> **Stored records**
"""

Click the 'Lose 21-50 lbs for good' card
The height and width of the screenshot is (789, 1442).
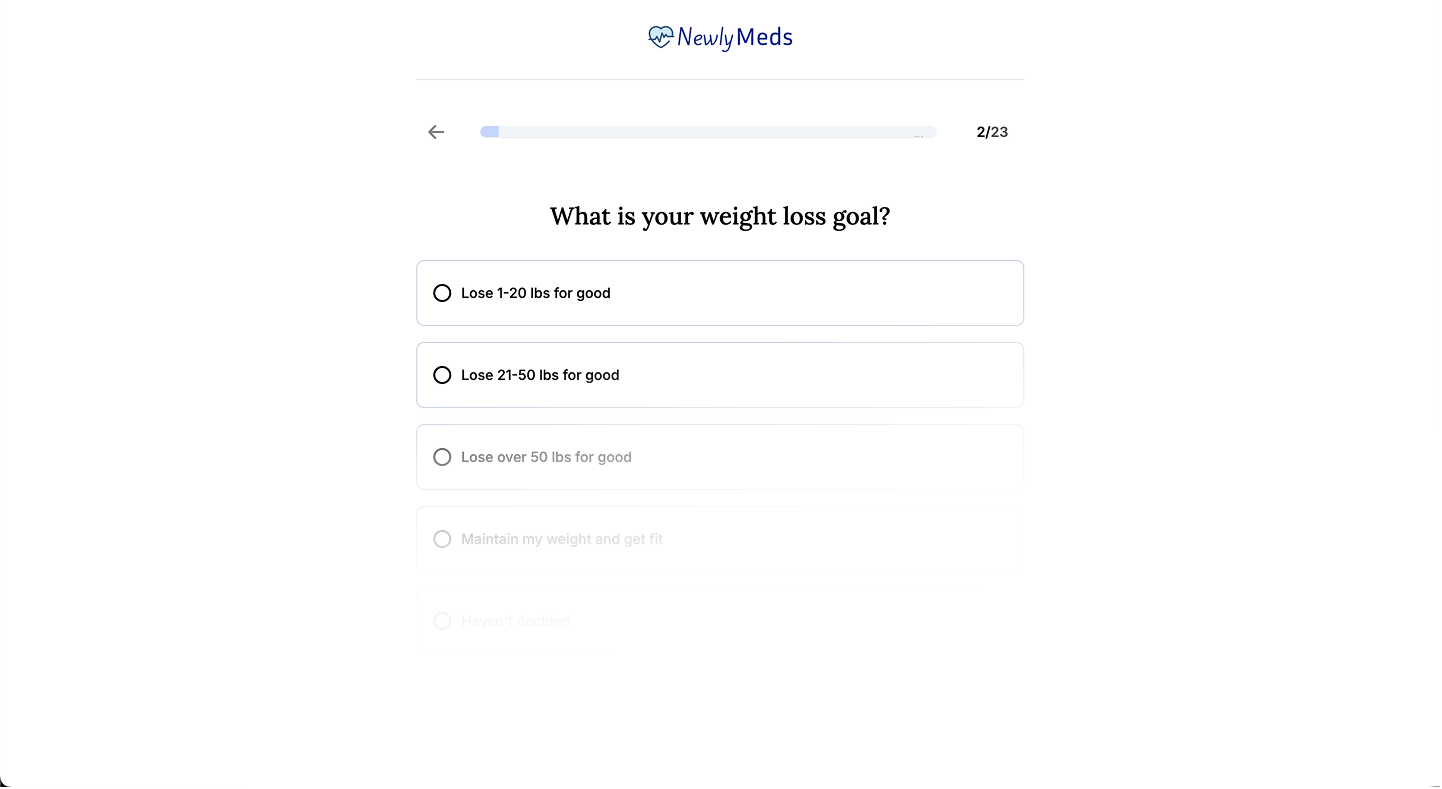720,375
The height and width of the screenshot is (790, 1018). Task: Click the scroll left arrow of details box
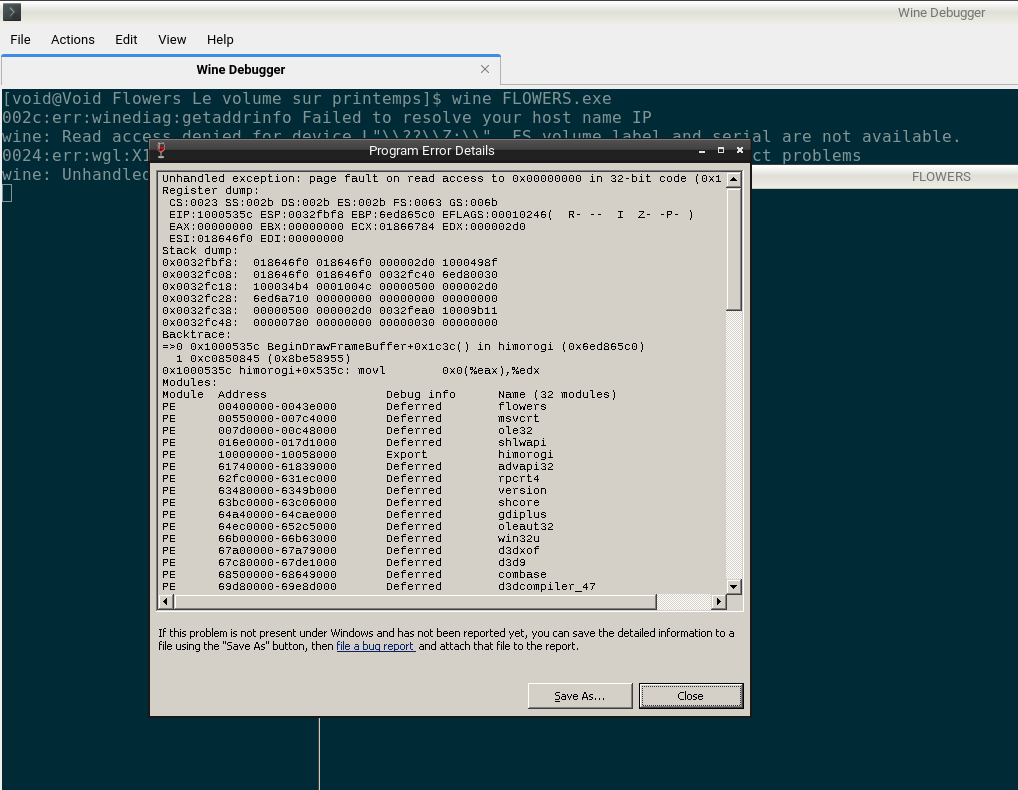coord(166,601)
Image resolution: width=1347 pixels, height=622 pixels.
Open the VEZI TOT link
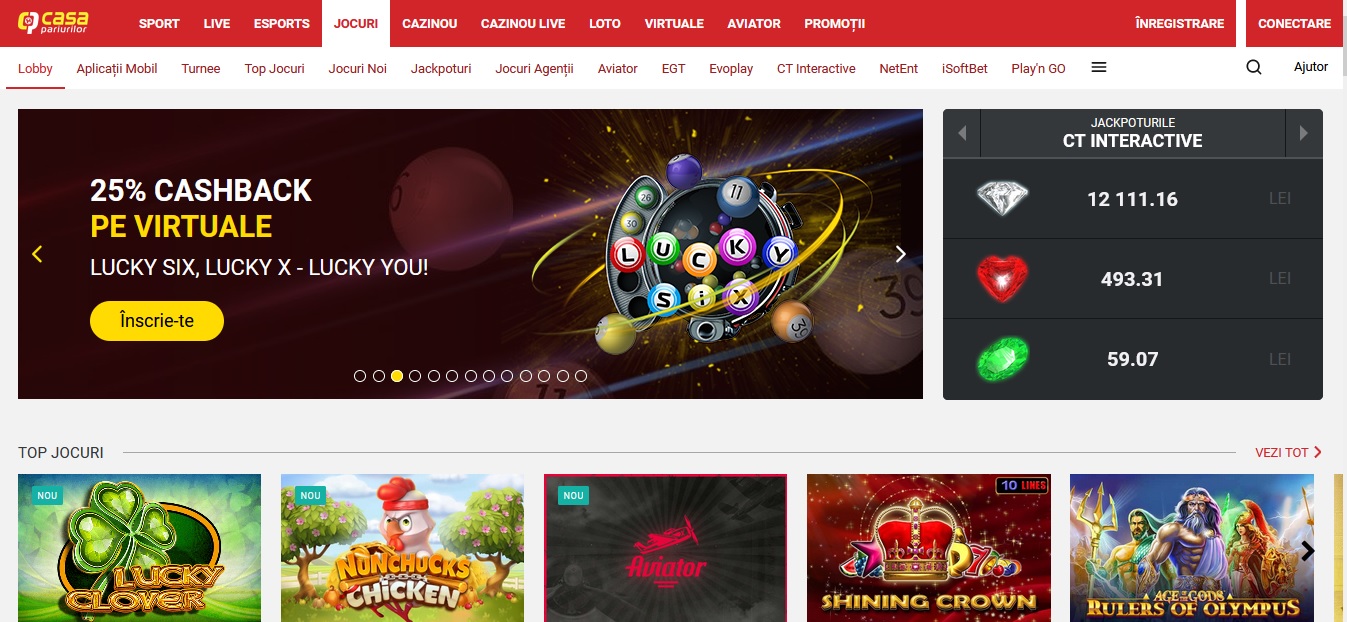(1288, 453)
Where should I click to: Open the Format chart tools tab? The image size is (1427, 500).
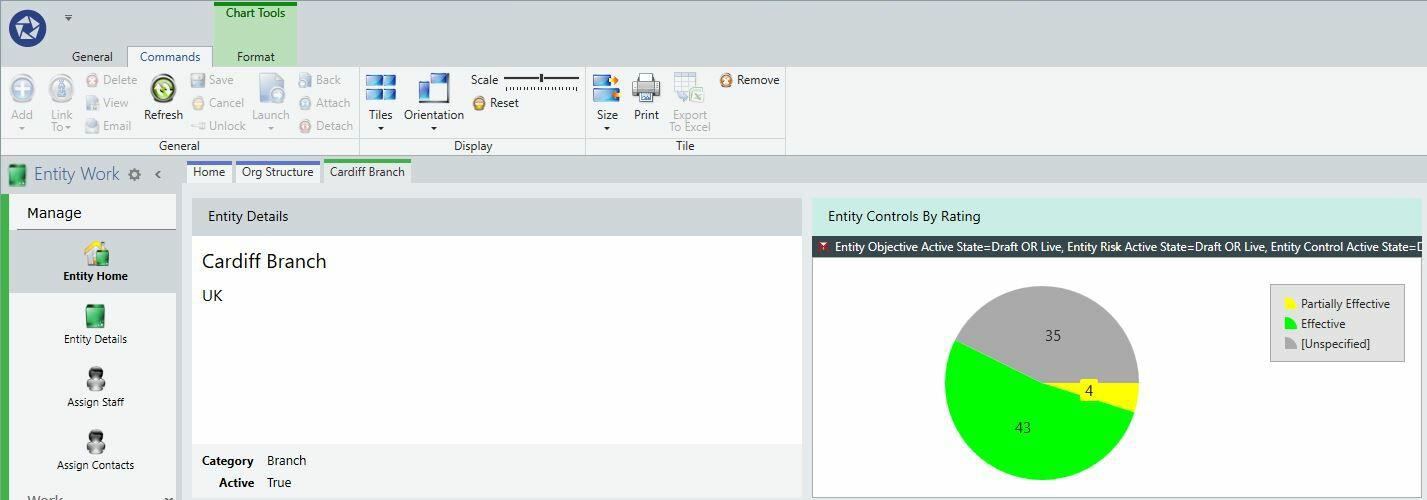tap(255, 57)
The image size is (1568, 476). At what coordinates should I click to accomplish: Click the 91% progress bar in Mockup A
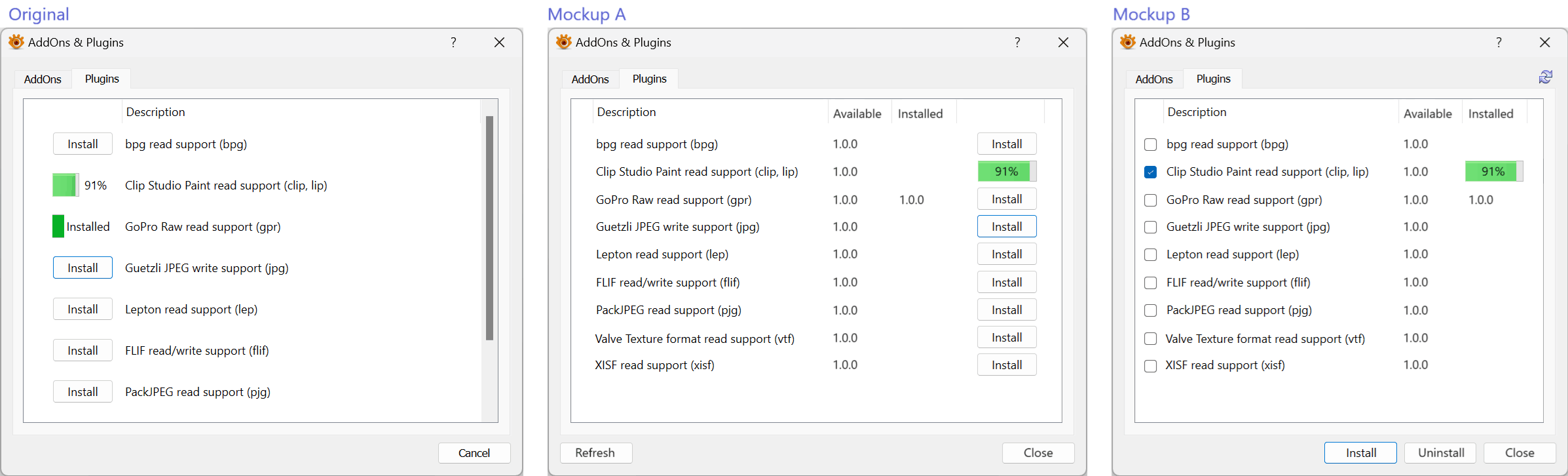click(x=1006, y=172)
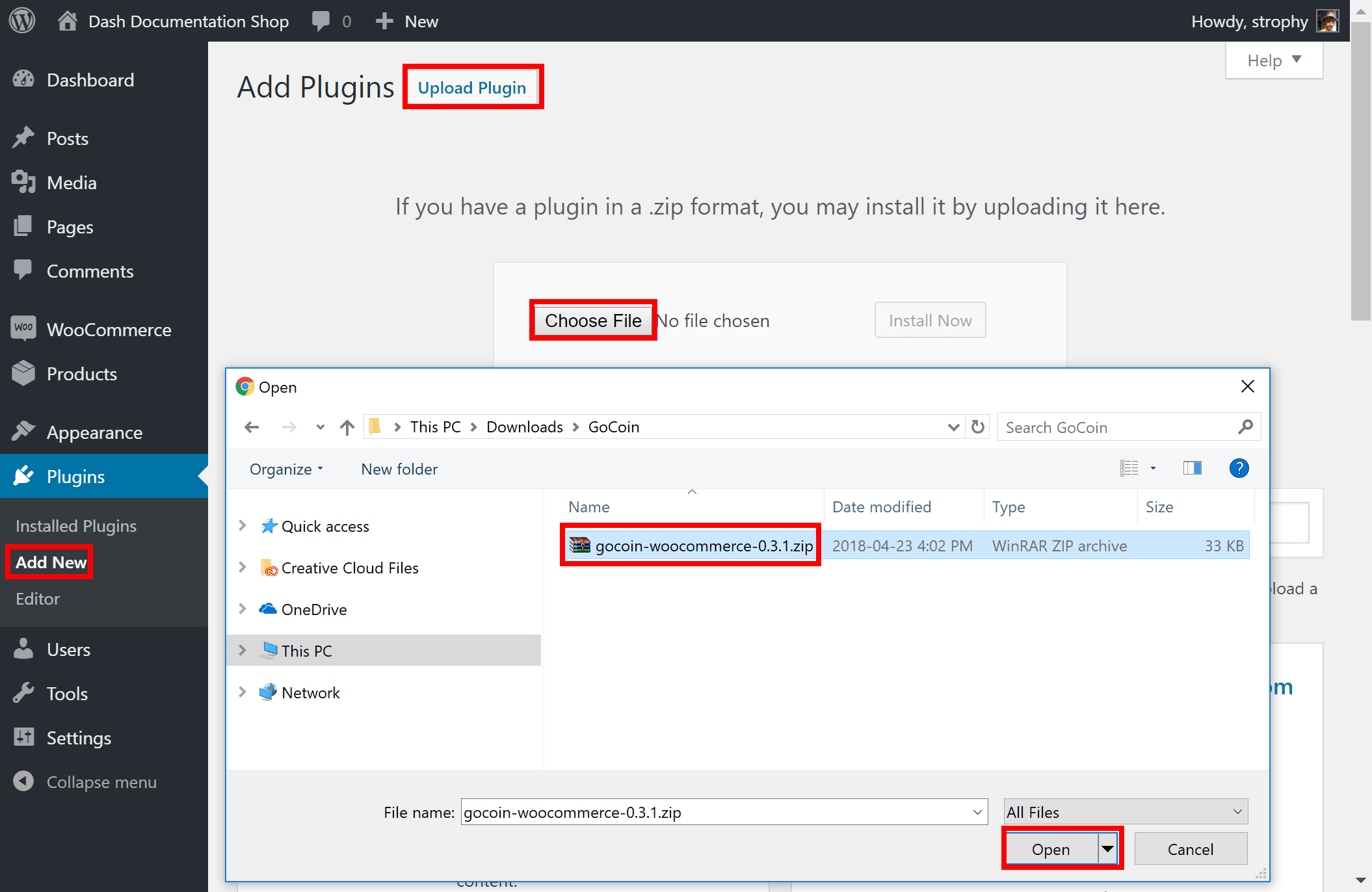Open the Organize dropdown menu
The width and height of the screenshot is (1372, 892).
pos(286,469)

"""

> **Problem details**
What is needed is the data above, retyped exactly, with every picture left out.

> **Response**
Click the 'Lose 21-50 lbs for good' card
The height and width of the screenshot is (789, 1442).
720,375
The height and width of the screenshot is (790, 1018). Task: Click the scroll left arrow of details box
coord(166,601)
Image resolution: width=1347 pixels, height=622 pixels.
Open the VEZI TOT link
(1288, 453)
Where should I click to: Open the Format chart tools tab? The image size is (1427, 500).
tap(255, 57)
The image size is (1568, 476). At what coordinates should I click to accomplish: Click the 91% progress bar in Mockup A
click(x=1006, y=172)
Open the Organize dropdown menu
The width and height of the screenshot is (1372, 892).
pos(286,469)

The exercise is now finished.